I’d been casting about for a suitable business and the idea suddenly came to me: I will sell invisible suits.  I have to hold my plan a little close to the chest here because anyone could take the idea and run with it before I have a chance to work out all the details. So I won’t – as they say – give away the farm here, but I’ll paint a broad picture.

Consider: if there were invisible suits floating around for sale, wouldn’t you want to have one?  I bet you would. Now, I must point out: an invisible suit is not the same as an empty suit.  We all know what they are and we have enough of them already.

Here’s how it works. You order an invisible suit and within a few days it arrives in a lovely box. You open the box and voila! There it is! You take it out, you and your friends admire it, and from here you decide if you want to a) send it back, b) hang it up, or c) wear it. You may also wish to d) try it on.  But this is only a fraction of the magic that awaits you in ordering the invisible suit. There is the nonstop hilarity that ensues from the moment the order is placed. The stories. You, your family and friends, doubled over laughing, pausing only to eat dinner.  Better than a movie, because it would last for – what – a week?  We are not charging for that. We WILL charge for the box, which as I mentioned is lovely, I’m thinking something a la Hermes with the stripes and cotton ribbon that takes a while to untie, so there is also the suspense as you open the box.

There should be people around (I recommend a small crowd); though now I think about it, there could also be a good story if there were only you.  You open the box and look! Nothing! But somehow it looks better than you expected, and you breathe a sigh of satisfaction. And just now the slogan comes to me: The Invisible Suit: Better than Nothing!

SOURCE MATERIAL —
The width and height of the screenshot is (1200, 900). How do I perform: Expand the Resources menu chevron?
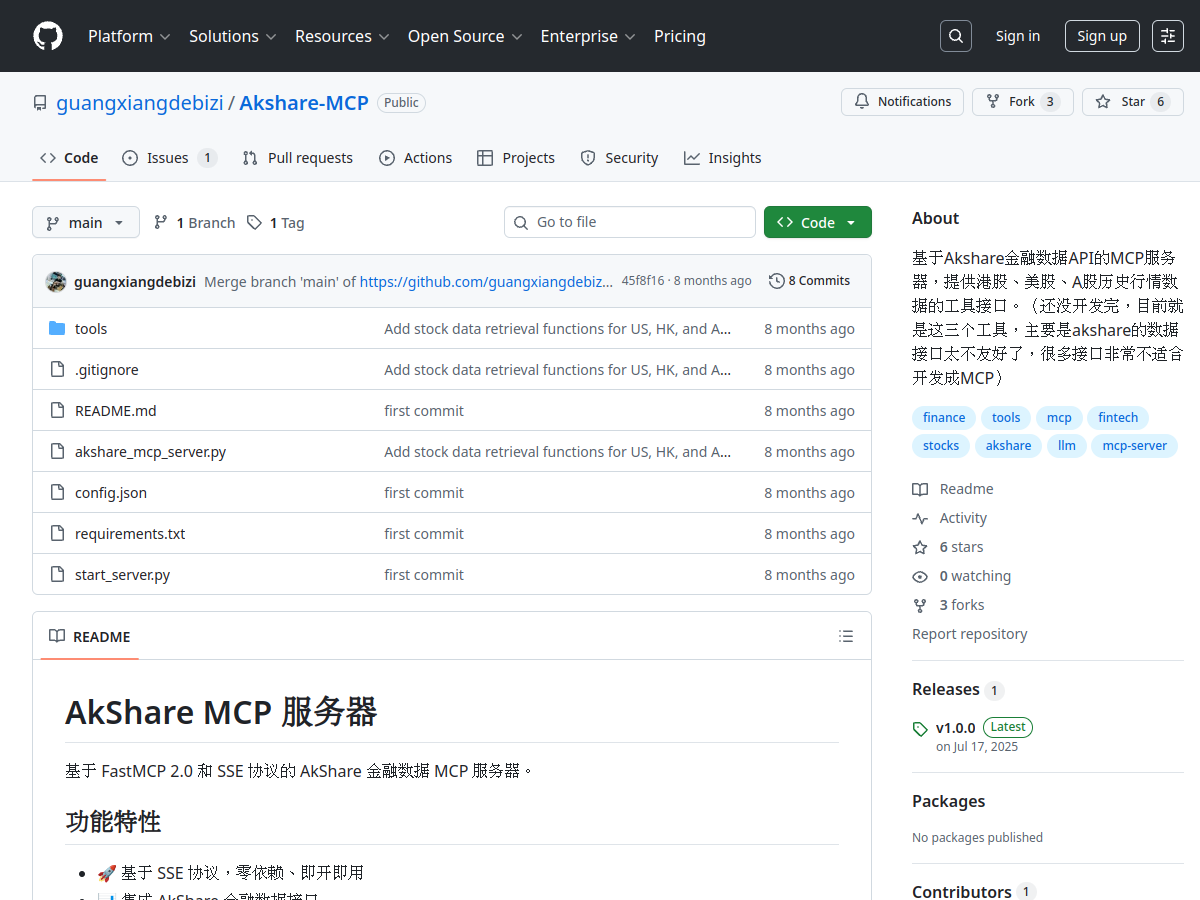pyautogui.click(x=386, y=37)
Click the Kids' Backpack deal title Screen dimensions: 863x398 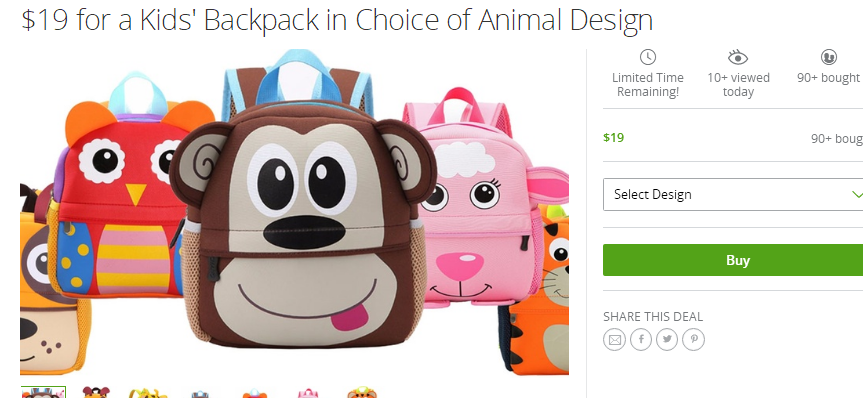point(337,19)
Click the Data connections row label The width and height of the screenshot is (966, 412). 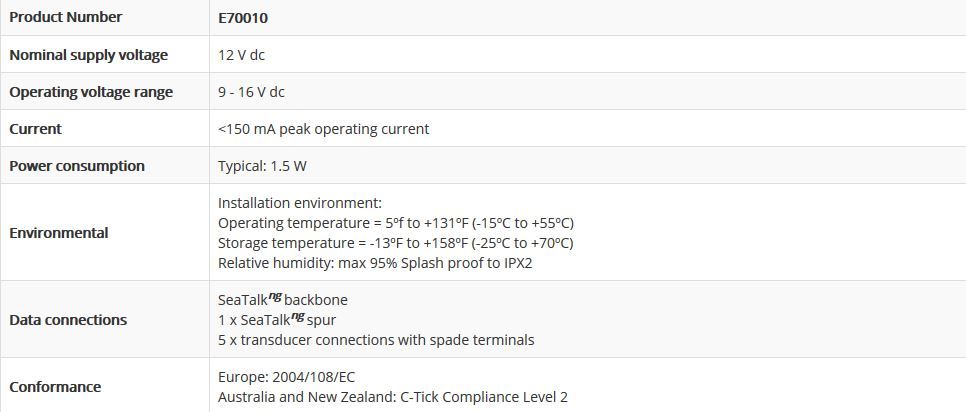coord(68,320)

TASK BRIEF — Can you set down, word for word, the passage of the invisible-suit text from "I’d been casting" up to and including "of them already."?

EXERCISE SOLUTION —
I’d been casting about for a suitable business and the idea suddenly came to me: I will sell invisible suits.  I have to hold my plan a little close to the chest here because anyone could take the idea and run with it before I have a chance to work out all the details. So I won’t – as they say – give away the farm here, but I’ll paint a broad picture.

Consider: if there were invisible suits floating around for sale, wouldn’t you want to have one?  I bet you would. Now, I must point out: an invisible suit is not the same as an empty suit.  We all know what they are and we have enough of them already.